Miami is 4-1 in games decided by five or fewer points this season, but you watch the storm that gathers if the Heat loses a close game late. The last week of blowouts don’t mean anything, unless of course one of those games had been a late loss, at which point that would have morphed into an echoing evidence of something.
This is where LeBron lives now. If he makes a buzzer-beater, people will demand that he do it in the playoffs. If he does it early in the playoffs, people will demand that he do it in The Finals. If he does it in The Finals, people will demand it in Game 7. And that’s fair, given his inexplicable meekness at the conclusion of last season. But it means that what we’re witnessing now is 66 expensive exhibitions.
Still, it is encouraging if you care about the Heat. The things we were expecting last season — Miami having so many options that the floor is wide open for shooters — are happening now. Miller is shooting 53.1 percent from three-point range, which is an absurdity. Ray Allen has never done that. Miller is percentage points from having the most efficient season from long range ever (Kyle Korver, 53.6). And Mario Chalmers, one of the league’s most improved players, is shooting 51.8 percent from the field and 47.3 percent from three. Keep in mind, Steve Kerr had the highest career shooting percentage from three ever, and it wasn’t as high (45.4) as what Chalmers is shooting out there now, and Chalmers, while one of the best in the league and invited to the three-point competition at All-Star Weekend, isn’t even the best on his team.

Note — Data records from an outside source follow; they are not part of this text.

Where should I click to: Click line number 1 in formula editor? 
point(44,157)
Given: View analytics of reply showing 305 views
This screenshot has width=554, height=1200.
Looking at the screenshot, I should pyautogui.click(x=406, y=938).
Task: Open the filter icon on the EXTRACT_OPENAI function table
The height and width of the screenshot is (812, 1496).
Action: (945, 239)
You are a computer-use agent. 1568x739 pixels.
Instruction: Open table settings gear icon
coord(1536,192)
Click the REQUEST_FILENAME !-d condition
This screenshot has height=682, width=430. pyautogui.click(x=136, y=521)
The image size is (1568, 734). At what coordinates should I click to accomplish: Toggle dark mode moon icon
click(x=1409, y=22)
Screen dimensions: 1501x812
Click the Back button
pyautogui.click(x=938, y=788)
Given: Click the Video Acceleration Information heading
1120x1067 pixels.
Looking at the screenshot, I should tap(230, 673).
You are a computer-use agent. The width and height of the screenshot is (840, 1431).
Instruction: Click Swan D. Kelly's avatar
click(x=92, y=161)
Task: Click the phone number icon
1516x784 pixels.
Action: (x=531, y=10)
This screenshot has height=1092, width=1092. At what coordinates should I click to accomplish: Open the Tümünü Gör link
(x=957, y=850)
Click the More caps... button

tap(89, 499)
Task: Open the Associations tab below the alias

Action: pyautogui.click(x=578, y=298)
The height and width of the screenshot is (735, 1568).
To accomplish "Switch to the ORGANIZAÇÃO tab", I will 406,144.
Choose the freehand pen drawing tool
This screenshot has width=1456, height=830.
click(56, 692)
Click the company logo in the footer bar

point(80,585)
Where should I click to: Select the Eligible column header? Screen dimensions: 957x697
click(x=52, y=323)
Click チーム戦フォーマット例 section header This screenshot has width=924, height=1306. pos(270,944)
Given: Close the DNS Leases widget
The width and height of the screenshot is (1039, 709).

That’s how the Heat beats you — efficiency. The Heat takes a lot of shots because of pace and produces points at a more efficient rate than anyone in the league. They tilt the game’s percentages in their favor. Historically, teams that have the statistical rankings Miami does (top five in offensive and defensive efficiency) win championships, plural.
Just so we’re clear on what we are witnessing: ESPN’s John Hollinger invented an all-encompassing stat called PER that is the best measurement we have in advanced metrics of a player’s overall efficiency. Nobody in the history of the game has ever put up a better number than James this season. Nobody. The difference in efficiency between James and Kevin Durant, for example, is larger than the difference between Durant and Gustavo Avon. And Durant is third in PER. You know who is second? Dwyane Wade.
This can and will be dismissed as nerdy over-thinking until we have playoff proof, especially because there are no numbers that explain what the hell happened to LeBron in last year’s Finals, but it is worth noting, as Jeremy Lin consumed all the buzz in the sport, that the traveling-circus Miami Heat not only went on the road quietly and demolished everything in their path but also looked a lot like what Miller imagined back when he was dreaming.